:: Exercise goal ::
Show, in full, each line of the data that contains "computer".

:: Task inputs ::
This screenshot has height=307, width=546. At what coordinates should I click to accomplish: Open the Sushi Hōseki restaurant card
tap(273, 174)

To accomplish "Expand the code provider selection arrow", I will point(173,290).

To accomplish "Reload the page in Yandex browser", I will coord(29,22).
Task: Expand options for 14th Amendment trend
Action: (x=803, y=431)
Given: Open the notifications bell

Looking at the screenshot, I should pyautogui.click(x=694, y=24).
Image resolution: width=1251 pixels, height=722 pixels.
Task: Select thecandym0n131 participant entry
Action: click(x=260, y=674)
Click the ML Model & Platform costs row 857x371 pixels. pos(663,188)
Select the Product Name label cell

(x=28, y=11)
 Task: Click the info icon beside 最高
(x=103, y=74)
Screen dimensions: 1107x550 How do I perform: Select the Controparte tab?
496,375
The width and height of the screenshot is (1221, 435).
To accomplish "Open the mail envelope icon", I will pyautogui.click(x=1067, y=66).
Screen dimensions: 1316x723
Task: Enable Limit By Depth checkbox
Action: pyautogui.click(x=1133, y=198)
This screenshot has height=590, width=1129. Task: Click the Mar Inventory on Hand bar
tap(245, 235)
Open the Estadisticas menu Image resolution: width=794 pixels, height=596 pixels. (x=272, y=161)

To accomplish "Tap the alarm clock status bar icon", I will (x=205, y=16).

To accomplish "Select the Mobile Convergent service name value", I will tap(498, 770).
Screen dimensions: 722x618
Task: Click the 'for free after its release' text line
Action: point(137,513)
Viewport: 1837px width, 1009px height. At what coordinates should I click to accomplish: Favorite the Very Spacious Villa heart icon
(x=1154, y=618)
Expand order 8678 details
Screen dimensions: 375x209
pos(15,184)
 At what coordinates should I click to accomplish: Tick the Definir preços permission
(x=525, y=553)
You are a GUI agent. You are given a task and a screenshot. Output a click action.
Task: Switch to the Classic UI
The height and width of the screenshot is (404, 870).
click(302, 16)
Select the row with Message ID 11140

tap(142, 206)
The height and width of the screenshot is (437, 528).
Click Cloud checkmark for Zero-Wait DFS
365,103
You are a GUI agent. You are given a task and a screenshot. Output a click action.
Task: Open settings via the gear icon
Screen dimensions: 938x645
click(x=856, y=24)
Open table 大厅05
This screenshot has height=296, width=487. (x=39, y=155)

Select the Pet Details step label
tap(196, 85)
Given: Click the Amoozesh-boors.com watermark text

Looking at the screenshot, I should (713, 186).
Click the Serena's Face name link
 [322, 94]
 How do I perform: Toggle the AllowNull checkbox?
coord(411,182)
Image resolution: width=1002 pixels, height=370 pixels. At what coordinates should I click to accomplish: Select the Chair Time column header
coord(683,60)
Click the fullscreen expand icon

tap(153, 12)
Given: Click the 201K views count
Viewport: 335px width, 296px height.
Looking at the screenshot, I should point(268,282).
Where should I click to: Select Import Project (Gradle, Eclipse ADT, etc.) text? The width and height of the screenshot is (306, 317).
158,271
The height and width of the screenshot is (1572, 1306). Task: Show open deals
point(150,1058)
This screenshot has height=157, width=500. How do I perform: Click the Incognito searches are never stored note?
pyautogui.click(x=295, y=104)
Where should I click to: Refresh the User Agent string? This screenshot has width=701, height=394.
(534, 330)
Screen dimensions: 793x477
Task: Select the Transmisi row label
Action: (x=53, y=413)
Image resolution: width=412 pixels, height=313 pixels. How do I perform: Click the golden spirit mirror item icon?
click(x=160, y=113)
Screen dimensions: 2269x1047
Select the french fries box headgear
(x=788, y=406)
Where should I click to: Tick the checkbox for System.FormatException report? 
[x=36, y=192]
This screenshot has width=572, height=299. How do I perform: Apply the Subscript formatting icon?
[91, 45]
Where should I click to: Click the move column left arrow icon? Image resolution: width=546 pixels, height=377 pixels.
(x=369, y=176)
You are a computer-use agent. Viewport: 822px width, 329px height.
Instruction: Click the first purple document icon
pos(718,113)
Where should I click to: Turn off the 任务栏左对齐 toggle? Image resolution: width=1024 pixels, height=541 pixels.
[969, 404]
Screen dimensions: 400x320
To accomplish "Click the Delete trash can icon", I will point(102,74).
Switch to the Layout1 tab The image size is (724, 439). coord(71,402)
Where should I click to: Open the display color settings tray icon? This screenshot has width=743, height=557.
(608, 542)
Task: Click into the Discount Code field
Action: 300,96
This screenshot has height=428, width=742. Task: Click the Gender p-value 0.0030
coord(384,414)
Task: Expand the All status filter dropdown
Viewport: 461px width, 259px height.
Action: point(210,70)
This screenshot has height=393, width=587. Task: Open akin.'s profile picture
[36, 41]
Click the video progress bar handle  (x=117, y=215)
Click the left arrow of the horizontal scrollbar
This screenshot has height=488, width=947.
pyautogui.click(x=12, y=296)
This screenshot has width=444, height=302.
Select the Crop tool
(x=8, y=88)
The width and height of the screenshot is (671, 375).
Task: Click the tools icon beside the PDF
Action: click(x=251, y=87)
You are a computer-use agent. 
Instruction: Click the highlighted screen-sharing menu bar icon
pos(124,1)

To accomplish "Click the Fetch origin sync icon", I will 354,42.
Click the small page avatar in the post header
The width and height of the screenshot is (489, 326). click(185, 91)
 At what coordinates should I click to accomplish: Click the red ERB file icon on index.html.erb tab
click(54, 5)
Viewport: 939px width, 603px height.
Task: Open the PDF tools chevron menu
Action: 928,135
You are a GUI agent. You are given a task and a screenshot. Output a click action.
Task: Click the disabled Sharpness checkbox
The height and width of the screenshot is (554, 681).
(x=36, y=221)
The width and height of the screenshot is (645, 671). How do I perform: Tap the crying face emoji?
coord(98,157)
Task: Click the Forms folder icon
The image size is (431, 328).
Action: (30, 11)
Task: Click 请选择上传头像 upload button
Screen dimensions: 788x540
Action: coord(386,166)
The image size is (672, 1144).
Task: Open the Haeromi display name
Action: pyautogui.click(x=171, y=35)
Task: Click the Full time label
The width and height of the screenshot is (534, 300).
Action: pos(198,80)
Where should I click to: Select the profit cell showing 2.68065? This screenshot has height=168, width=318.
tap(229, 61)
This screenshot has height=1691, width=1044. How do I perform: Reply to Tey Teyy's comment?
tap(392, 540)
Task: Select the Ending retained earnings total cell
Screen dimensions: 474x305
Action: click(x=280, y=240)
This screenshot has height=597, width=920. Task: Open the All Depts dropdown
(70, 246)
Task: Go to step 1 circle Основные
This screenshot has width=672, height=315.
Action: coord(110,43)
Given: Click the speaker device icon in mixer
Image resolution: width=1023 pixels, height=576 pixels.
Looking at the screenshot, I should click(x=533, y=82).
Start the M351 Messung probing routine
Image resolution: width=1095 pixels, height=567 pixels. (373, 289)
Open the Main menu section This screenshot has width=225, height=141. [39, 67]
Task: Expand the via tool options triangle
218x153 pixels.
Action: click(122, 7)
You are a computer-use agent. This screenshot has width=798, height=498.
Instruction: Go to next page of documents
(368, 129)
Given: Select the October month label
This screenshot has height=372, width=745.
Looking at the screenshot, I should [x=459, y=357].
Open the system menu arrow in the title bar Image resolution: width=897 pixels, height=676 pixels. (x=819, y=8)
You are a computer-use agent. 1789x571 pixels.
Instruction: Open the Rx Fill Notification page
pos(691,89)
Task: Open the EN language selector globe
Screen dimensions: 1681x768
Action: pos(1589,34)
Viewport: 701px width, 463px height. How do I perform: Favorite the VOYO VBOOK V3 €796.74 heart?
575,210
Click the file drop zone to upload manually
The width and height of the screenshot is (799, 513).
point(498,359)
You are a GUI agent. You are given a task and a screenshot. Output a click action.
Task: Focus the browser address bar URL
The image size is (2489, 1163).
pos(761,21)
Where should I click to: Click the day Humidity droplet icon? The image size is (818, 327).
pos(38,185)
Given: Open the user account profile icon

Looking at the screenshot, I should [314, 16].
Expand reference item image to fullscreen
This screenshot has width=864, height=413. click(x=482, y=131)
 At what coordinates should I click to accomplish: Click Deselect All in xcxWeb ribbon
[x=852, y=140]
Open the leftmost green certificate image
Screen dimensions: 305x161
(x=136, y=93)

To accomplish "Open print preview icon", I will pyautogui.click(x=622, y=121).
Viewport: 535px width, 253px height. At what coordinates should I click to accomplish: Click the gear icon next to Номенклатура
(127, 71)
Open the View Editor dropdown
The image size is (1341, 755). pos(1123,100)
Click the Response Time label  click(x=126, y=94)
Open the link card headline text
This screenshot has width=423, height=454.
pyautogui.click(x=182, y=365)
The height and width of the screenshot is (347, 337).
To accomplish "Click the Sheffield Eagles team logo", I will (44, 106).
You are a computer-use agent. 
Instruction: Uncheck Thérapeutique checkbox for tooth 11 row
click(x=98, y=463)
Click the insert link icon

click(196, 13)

:: Answer box ::
You are a computer-use agent. Viewport: 822px width, 329px height.
You are a computer-use agent. 
You are a computer-use agent. This screenshot has width=798, height=498.
You are a computer-use agent. 1789x571 pixels.
You are a computer-use agent. 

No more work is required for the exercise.